Diabetes, prediabetes may signal disability in middle-aged adults

11 Aug 2022
Sugar has been associated with the development of cancer, adding another possible deadly complication to the sweet poison.Sugar has been associated with the development of cancer, adding another possible deadly complication to the sweet poison.

The presence of diabetes or prediabetes appears to worsen the risk of disability and mortality, reports a recent Japan study.

Researchers conducted a follow-up analysis of the 1990 study National Integrated Project for Prospective Observation of Non-communicable Disease and its Trends in the Aged (NIPPON DATA90). The present analysis included 1,788 adults (aged 45–64 years at baseline) in whom disability was measured using the Katz questionnaire. Death without disability over the 22-year follow-up was also assessed.

At baseline, 31.6 percent (n=563) of participants had prediabetes, while 12.0 percent (n=215) were diagnosed with diabetes. Hypertension and dyslipidaemia were more common in diabetics and prediabetics than in those with normal glucose tolerance.
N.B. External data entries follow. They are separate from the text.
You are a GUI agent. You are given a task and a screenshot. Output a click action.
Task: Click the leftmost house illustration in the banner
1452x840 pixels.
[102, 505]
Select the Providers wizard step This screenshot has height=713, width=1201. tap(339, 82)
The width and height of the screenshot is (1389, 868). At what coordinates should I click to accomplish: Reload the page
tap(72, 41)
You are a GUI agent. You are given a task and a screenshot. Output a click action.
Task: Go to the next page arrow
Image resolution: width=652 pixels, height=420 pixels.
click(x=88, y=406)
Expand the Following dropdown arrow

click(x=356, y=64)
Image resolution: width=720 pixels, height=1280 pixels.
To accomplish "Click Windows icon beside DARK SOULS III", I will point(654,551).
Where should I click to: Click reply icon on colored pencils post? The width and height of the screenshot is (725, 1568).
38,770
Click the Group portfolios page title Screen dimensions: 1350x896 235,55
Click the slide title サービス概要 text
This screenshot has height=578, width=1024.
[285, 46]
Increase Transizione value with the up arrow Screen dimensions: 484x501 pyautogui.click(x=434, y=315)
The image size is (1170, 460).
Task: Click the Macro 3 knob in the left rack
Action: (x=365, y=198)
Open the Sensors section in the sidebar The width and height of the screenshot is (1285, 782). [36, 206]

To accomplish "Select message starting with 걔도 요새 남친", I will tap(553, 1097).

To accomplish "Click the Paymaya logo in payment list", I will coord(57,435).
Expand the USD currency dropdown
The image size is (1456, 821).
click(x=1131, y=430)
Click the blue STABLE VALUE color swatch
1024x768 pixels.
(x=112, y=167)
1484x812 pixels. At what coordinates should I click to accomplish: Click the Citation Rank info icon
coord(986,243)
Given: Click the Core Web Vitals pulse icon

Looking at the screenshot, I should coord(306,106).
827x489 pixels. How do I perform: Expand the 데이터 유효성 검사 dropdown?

Over the following 22 years, 334 participants (18.6 percent) developed disability, while 350 (19.5 percent) died without disability.

Disability occurred more frequently in those with prediabetes and diabetes than participants with normal glucose tolerance (21.9 percent and 23.9 percent vs 15.8 percent, respectively), as did death without disability (23.2 percent and 27.4 percent vs 15.9 percent, respectively).

Multinomial logistic regression, completely adjusted for confounders, confirmed that prediabetes was a significant correlate of disability (adjusted odds ratio [OR], 1.43, 95 percent confidence interval [CI], 1.07-1.91; p=0.014) and death without disability (adjusted OR, 1.56, 95 percent CI, 1.16–2.08; p=0.003).

Diabetes was likewise important, raising the likelihood of both outcomes by approximately 70 percent (disability: adjusted OR, 1.66, 95 percent CI, 1.10–2.50; p=0.014; death without disability: adjusted OR, 1.77, 95 percent CI, 1.18–2.65; p=0.006).